Davis knocked down 10 consecutive charities, with best friend Debbie (Pruitt) Abel delivering eight. Four of their Franklin teammates combined for the remaining eight free throws.

“The thing about our team in general is we were very well-balanced,” said Abel, who teaches seventh-grade science at Clark Pleasant Middle School. “But Michelle would take a game over. She was definitely a go-to person. We grew up as best friends, and with her work ethic, she deserved everything she got.

“Michelle was just hard-nosed and had tenacity like no other. No one wanted to go against Michelle in a practice drill because they knew they would get beat up.”

Davis graduated with 10 varsity letters, having also run cross-country and track and field, and devoting the autumn of her freshman year to volleyball.

Playing at Ball State University from 1987-91, Baker, who earned her degree in elementary education, just missed dishing out 300 assists for her career with 298.

Still an impact player

Married and the mother to two high school athletes — daughter Stephanie is a junior basketball player at Roncalli, while son, Nicholas, is a freshman football player at Center Grove — Davis is employed as Director of Adult Education at Central Nine Career Center in Greenwood.

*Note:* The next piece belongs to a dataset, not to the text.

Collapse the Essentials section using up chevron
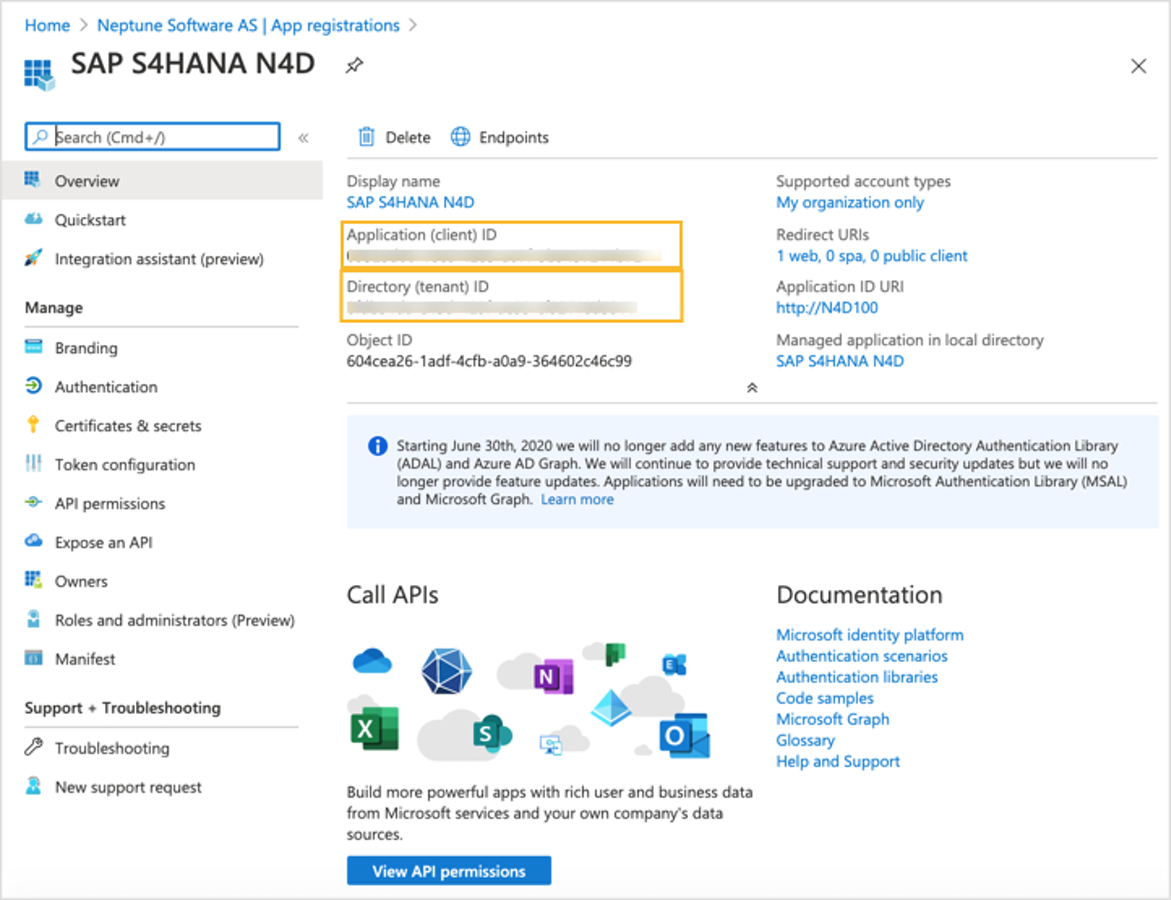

She’s been on the job since January 2013 after previously serving as Central Nine’s Dean of High School Students. Prior to that, she worked 17 years as a systems analyst for AT&T.

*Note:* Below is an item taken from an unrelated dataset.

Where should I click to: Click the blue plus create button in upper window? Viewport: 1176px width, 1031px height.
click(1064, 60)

“There’s something new every day. The biggest challenge is I’m now over about 80 part-time employees and all of these different personalities,” Davis said. “That has been the huge learning curve.”

Davis credits her athletics experiences for helping build the leadership skills and self-esteem she exhibits today.

And though she’ll never take credit, Davis is one of many former girls basketball players Raines credits with taking the game to its next level in Indiana.

Airballs, turnovers, point-blank misses, deliberate offensive paces and shoddy defense were far more common when the sport became sanctioned by the IHSAA in 1975-76 than they are today.

Davis’ class were first-graders when this exciting new world opened up to it and to girls of comparable ages. They grew into basketball rather than waiting to pick up the sport in 10th or 11th grade.

“Michelle and those other good players of her era helped turn the corner for girls basketball,” Raines said. “Turned it from different to being in the same realm as the guy’s game.”